Your assignment
Output, word for word, the lines of this listing that fall between the line with "Open map advanced settings gear" and the line with "Click the Graphics test 2 result row", counting both of those lines, and no others.

Source information
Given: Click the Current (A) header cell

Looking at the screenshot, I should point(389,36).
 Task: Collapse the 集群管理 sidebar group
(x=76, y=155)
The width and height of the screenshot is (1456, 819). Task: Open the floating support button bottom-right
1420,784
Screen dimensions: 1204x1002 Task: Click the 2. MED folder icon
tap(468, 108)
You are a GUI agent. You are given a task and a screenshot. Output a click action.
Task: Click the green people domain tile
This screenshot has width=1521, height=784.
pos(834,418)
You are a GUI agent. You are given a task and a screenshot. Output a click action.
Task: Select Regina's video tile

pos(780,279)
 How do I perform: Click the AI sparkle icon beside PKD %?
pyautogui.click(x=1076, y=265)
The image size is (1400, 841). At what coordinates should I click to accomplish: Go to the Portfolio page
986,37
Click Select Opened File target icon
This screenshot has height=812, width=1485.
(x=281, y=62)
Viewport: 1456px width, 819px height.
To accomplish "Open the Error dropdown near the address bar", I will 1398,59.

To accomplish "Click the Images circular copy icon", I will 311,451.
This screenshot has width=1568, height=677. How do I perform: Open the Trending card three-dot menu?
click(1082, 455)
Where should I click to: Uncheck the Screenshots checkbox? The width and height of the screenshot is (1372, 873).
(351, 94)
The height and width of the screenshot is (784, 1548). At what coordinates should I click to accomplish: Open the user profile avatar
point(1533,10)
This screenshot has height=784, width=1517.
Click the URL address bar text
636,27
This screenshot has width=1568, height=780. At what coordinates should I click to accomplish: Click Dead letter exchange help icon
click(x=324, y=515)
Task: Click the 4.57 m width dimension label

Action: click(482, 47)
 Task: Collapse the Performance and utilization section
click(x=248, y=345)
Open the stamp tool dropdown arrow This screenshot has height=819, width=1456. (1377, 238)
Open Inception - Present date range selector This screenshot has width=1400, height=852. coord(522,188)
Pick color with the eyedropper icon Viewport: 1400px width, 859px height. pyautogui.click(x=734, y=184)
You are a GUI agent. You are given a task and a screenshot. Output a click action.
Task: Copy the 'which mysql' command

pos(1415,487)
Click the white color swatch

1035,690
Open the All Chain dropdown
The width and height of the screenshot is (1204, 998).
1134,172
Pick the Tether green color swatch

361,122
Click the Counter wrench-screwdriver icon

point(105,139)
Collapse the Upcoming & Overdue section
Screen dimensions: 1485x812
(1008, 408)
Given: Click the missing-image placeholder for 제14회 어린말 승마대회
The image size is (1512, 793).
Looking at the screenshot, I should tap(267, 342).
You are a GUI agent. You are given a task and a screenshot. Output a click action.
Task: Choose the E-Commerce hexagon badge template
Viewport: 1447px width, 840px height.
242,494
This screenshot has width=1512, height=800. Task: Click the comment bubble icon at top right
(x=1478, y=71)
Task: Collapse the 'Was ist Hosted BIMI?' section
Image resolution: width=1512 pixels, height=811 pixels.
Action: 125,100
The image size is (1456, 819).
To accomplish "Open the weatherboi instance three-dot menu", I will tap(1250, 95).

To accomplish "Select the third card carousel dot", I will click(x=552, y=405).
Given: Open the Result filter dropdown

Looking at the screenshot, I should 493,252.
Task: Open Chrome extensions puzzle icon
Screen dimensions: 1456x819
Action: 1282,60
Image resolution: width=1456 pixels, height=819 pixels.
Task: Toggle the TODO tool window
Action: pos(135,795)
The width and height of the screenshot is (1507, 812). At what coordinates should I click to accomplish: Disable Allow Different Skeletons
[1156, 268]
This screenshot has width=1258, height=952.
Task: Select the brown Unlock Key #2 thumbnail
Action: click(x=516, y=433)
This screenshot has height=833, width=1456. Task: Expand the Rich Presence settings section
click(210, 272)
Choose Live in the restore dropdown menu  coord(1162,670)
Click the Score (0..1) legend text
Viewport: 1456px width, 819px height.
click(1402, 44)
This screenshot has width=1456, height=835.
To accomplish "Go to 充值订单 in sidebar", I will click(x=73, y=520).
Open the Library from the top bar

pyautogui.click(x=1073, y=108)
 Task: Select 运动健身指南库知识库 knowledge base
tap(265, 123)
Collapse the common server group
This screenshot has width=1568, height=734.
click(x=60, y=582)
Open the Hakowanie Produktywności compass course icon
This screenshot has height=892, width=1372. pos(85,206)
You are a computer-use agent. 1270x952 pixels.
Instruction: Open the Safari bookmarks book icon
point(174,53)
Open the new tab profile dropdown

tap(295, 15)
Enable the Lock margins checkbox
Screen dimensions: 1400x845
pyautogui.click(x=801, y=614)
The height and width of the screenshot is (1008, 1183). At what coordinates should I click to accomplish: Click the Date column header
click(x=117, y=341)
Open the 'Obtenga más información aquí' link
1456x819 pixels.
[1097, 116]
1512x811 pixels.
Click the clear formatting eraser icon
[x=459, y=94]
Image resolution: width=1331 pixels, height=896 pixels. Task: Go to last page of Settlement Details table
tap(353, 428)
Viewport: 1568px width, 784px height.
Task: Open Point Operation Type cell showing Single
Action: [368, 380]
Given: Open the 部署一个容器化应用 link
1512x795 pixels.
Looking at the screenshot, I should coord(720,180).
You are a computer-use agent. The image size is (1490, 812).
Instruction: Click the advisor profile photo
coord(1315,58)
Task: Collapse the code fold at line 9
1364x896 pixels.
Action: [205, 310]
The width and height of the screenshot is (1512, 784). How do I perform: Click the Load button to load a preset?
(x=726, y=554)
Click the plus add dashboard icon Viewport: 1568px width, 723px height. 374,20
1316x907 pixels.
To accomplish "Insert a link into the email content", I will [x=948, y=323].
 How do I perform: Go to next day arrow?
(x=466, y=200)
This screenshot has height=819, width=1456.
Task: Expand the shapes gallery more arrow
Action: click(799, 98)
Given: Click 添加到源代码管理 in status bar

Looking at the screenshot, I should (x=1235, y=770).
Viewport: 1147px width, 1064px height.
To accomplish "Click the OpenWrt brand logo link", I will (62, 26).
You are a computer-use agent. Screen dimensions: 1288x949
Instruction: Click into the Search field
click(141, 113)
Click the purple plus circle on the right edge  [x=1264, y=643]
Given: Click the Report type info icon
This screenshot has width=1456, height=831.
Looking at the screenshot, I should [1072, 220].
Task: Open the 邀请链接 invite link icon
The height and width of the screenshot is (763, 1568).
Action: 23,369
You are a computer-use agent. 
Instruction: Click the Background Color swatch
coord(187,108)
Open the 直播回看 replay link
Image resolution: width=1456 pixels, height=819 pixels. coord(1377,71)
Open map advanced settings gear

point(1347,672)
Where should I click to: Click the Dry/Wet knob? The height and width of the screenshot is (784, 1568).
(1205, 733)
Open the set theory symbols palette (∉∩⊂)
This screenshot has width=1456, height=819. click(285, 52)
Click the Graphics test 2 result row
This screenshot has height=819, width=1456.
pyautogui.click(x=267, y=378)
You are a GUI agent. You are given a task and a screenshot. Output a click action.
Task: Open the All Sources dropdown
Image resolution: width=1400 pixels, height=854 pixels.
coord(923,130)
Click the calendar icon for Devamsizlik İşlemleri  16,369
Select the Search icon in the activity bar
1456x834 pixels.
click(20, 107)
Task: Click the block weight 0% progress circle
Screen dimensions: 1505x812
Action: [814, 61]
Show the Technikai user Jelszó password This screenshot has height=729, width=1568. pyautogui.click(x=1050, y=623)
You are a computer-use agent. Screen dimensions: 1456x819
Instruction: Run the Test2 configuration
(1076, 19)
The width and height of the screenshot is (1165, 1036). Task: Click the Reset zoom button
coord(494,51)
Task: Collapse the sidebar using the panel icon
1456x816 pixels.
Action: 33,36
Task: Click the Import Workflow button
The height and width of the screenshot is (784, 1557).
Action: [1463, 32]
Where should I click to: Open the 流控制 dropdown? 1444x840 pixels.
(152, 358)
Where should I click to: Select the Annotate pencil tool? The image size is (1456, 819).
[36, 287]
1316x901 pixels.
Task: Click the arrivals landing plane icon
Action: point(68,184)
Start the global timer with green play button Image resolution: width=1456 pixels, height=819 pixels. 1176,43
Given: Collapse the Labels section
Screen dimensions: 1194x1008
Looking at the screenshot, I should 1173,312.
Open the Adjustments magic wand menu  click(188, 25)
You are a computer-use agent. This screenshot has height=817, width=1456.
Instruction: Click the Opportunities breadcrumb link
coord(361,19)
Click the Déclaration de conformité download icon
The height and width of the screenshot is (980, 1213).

Answer for the task
Open map advanced settings gear

point(1347,672)
Where should I click to: Click the Dry/Wet knob? The height and width of the screenshot is (784, 1568).
(1205, 733)
Open the set theory symbols palette (∉∩⊂)
This screenshot has width=1456, height=819. click(285, 52)
Click the Graphics test 2 result row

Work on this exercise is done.